TPC-H 1000GBIBM x3850 X5HP ProLiant DL980 G7IBM Power 780SPARC M8000SPARC T4-4
DBMS SQL 2K8R2 EESQL 2K8R2 EESybase IQ ASE 15.2Oracle 11g R2Oracle 11g R2
Processors8 Xeon E78 Xeon E78 POWER716 SPARC64 VII+4 SPARC T4
Cores Threads 80-8080-16032-12864-12832-256
Memory 2048TB2048TB512GB512GB512GB
IO Controllers 713124 Arrays4 Arrays
HDD/SSD7 SSD416 HDD52 SSD4x80 SSD4x80 SSD

The figure below shows TPC-H 1000GB power, throughput and QphH composite scores for 4 x Xeon 7560 (32 cores, 64 threads), two 8 x Xeon E7 (80 cores, 80 and 160 threads) systems, 8 x POWER7 (32 cores, 128 threads) 16 SPARC64 VII+ (64 cores, 128 threads) and the 4 SPARC T4 (32 cores, 256 threads).

tpch100
TPC-H SF 1000 Results

The HP 8-way Xeon and both Oracle/Sun systems, one with 16 sockets and the newest with 4 SPARC T4 processors, are comparable, within 10%.

An important point is that both Oracle/Sun and the IBM Power systems are configured with 512GB memory versus 2TB for the 8-way Xeon E7 systems, which enough to keep all data and indexes in memory. There is still disk IO for the initial data load and tempdb intermediate results. This good indication that Oracle and Sybase have been reasonably optimized on IO, in particular, when to use an index and when not to. I had previously raised the issue that the SQL Server query optimizer should consider the different characteristics of in-memory, DW optimized HDD storage (100MB/s per disk sequential) and SSD.

Sun clearly made tremendous improvements from the SPARC 64 VII+ to the T4, with the 4-way new system essentially matching the previous 16-way. Of course, the Sun had been lagging at the individual processor socket level until now. The most interesting aspect is that the SPARC T4 has 8 threads per core. The expectation is that server applications have a great deal of pointer chasing code, that is: fetch memory which determines next address to fetch with inherently poor locality.

A modern microprocessor with core frequency 3GHz corresponds to a 0.33 nano-second clock cycle. Local node memory access time might be 50ns, or 150 CPU-clocks. Remote node memory acess time might be 100ns for a neighboring node to over 250ns for multi-hop nodes after cache-coherency is taken into account. So depending on how many instructions are required for each non-cached memory access, we can expect each thread or logical core to have many dead cycles, possibly enough to justify 8 threads per core. What is surprising is that Oracle published a TPC-H benchmark with their new T4-4 and not a TPC-C/E which is more likely to emphasize the pointer chasing code than DW.

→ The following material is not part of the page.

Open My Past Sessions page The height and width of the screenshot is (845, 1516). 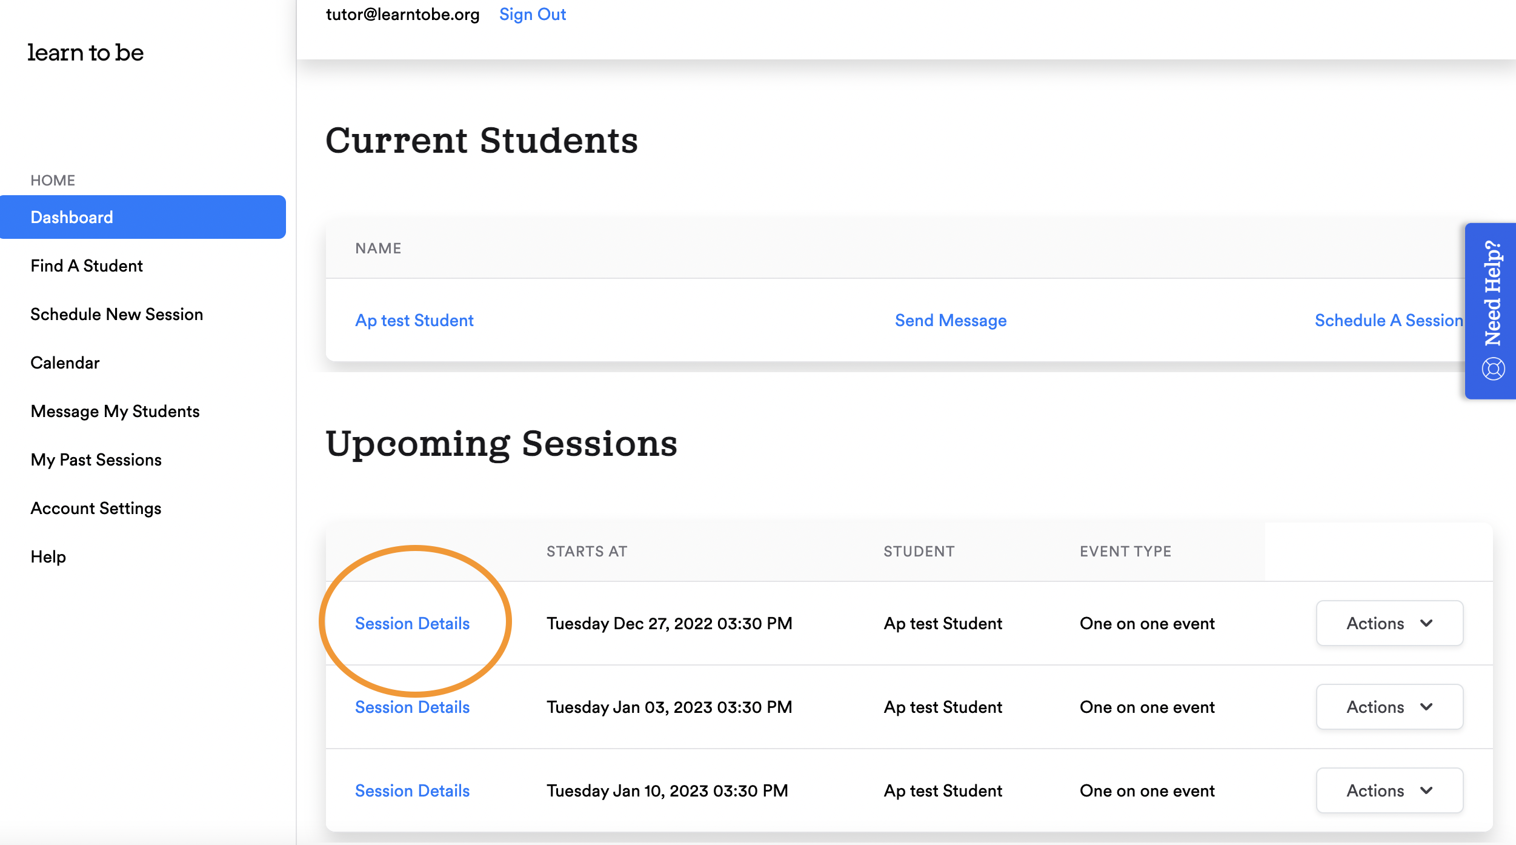(x=96, y=459)
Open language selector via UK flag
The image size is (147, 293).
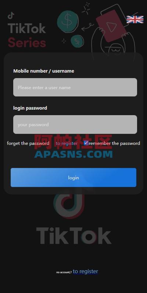(x=135, y=19)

Below are the 22 individual query times for the above systems in the power test (1 stream).

tpch100
TPC-H SF 1000 Queries 1-22

Below are the 22 individual query power times for just the two 8 Xeon E7 systems. Overall, the HP system (with HT enabled) has 16% TPC-H power score, but the IBM system without HT is faster or comparable in 9 of the 22 queries. Not considering the difference in system architecture, the net might be attributed to HT?

tpch100
TPC-H SF 1000 IBM and HP 8-way Xeon E7

Below are the 22 individual query power times for the HP 8 Xeon E7 and Oracle SPARC T4-4 systems.

tpch100
TPC-H SF 1000 8-way HP Xeon E7 and 4-way SPARC T4

Published Monday, October 10, 2011 5:03 PM by jchang

Comment Notification

If you would like to receive an email when updates are made to this post, please register here

Subscribe to this post's comments using RSS

Comments

 

Eric Strom said:

You mentioned that both Sybase and Oracle had better I/O optimization.  Is this more a function of the OS or the database engine?  That is, should that be more of a job for the OS or the database engine?  I'm not implying bias, but would the tuning have to happen on the OS and DB engine level?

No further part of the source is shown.